Her career began nearly 27 years ago when brash photographer Peter Beard spotted the 19-year-old university student on a busy street in Nairobi. In one of fashion’s best pickup lines, he said, “I hope you’re not going to let all those aesthetics go to waste. Don’t you think we should just record some of it on film?” Beard famously concocted a tale, almost laughable today, about how he discovered her, a teen tribeswoman tending 500 cattle and sheep in a Kenyan game preserve. When she arrived in New York in October 1975, Beard secured Iman’s promise that she’d play along.

“I’ve always said that I was an accomplice to the Iman mythology, never a victim,” she writes in the book. The truth, and her ability to speak five languages, soon burst the fantasy, but the tale had secured her place in the press. The Somali-born daughter of a diplomat and a nurse midwife became the first African to be widely embraced by American fashion, though African American models such as Beverly Johnson had already made historic inroads.

Iman’s book examines her impact on standards of beauty, particularly for black women during the ‘70s. Feminist critic bell hooks wrote that Iman possessed the same characteristics of beauty that the white world treasured--naturally straight hair, a tall, thin frame, an aquiline nose, angular cheekbones and a perfect complexion.

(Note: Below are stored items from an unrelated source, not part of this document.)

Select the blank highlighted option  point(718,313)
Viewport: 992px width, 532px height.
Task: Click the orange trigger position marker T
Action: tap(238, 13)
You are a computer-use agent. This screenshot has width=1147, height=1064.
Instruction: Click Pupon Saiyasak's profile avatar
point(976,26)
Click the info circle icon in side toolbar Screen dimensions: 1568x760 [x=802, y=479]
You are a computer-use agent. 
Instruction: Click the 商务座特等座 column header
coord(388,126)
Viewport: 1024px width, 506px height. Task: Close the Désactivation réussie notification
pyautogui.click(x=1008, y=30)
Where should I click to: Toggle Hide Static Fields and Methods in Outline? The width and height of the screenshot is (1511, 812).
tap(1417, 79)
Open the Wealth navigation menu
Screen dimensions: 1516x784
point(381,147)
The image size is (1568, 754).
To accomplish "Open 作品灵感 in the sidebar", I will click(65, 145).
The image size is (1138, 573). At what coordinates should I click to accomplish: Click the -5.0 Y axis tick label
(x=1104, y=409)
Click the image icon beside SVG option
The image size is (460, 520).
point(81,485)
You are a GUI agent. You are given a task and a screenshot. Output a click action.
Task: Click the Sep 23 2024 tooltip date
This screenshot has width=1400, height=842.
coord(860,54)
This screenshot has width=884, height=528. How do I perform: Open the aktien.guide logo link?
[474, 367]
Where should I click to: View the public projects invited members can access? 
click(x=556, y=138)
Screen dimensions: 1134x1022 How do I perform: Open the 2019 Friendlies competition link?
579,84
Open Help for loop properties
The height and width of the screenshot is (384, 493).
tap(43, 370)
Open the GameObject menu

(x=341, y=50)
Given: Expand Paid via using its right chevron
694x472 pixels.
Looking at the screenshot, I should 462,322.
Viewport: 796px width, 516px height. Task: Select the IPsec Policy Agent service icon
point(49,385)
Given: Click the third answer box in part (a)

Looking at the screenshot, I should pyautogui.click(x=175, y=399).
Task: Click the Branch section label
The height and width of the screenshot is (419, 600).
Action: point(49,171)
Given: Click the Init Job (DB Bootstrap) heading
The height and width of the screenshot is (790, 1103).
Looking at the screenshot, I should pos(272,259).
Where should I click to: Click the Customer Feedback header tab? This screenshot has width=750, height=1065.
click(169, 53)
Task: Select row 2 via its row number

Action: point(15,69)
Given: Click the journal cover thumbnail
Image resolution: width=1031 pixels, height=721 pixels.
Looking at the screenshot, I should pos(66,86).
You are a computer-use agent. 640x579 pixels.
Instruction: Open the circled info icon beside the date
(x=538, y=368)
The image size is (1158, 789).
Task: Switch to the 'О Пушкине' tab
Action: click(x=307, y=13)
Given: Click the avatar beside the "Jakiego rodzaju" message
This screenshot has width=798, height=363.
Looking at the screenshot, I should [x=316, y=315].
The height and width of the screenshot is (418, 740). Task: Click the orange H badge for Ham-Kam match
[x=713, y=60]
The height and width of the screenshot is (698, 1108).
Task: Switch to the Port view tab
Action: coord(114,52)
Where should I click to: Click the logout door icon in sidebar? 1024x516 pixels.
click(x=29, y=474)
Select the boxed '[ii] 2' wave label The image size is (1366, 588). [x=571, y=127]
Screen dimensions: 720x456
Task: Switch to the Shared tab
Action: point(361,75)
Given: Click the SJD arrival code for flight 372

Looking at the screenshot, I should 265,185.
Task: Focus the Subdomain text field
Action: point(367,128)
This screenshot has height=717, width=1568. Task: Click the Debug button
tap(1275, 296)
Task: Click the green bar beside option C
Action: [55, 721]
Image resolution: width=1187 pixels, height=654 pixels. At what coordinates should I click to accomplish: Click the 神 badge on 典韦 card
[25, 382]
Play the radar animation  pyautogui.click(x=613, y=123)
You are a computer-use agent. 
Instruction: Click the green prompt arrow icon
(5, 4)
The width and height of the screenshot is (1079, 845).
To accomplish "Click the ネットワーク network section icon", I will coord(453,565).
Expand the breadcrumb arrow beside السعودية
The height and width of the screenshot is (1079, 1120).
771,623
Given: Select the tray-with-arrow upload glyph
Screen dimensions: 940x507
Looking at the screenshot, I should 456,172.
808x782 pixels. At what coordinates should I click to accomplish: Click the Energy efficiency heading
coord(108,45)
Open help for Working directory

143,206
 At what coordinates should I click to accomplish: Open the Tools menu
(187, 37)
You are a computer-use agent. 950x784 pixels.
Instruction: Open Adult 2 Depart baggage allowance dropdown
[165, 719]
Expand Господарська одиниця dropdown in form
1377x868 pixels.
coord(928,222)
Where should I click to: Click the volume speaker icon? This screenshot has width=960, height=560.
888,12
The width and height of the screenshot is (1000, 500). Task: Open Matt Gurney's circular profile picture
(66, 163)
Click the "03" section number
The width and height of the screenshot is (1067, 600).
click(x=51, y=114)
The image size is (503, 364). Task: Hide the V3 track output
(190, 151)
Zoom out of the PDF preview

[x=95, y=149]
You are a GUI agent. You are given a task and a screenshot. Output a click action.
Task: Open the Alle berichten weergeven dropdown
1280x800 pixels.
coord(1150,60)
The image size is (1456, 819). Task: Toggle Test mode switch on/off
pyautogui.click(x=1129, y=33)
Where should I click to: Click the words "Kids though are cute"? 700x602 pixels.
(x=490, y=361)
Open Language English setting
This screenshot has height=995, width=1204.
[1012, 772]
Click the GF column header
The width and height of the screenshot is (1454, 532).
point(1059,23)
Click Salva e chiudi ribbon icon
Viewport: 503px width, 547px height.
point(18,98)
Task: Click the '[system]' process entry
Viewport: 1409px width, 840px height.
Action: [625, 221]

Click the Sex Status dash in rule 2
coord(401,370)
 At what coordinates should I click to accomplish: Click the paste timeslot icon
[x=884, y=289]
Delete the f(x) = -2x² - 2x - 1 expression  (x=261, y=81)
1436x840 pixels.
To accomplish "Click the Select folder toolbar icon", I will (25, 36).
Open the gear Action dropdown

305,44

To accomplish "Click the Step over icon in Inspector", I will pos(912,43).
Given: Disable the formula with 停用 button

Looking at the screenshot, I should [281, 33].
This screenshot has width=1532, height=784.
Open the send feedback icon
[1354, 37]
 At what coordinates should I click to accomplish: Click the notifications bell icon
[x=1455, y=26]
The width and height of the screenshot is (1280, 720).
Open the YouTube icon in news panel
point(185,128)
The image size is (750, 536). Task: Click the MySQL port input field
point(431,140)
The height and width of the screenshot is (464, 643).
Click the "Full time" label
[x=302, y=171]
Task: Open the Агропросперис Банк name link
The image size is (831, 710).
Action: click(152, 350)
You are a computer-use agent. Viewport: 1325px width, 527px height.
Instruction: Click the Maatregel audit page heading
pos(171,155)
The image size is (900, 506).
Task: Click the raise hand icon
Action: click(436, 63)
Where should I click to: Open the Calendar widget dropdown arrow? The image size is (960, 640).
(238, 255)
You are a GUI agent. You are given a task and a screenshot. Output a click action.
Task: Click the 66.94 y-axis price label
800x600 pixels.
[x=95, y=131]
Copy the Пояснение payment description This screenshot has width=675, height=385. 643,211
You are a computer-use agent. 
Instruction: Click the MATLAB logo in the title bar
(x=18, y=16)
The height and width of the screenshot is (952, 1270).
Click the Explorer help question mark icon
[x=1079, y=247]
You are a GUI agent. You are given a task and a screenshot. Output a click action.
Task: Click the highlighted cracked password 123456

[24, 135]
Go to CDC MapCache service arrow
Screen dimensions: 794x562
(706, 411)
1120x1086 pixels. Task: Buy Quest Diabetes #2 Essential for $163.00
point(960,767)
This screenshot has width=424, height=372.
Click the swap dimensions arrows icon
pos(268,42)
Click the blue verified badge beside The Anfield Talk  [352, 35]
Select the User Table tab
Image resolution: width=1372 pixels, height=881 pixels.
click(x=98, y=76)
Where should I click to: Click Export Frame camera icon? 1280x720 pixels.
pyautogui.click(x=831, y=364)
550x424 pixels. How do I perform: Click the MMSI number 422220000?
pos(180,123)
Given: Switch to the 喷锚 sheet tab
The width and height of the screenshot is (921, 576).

Iman often insists that her looks are merely and typically Somalian. She is lithe, long, lovely, but narrow at the shoulders and roundly feminine at the hips, the opposite of America’s athletic standard for models. Still, her looks sparked criticism among some African Americans, who were critical that home-grown beauties had been overlooked in favor of an “exotic” African. In 1976, Marcia Ann Gillespie, then the editor in chief of Essence, stingingly wrote in her column that Iman “ ... looks like a white woman dipped in chocolate.”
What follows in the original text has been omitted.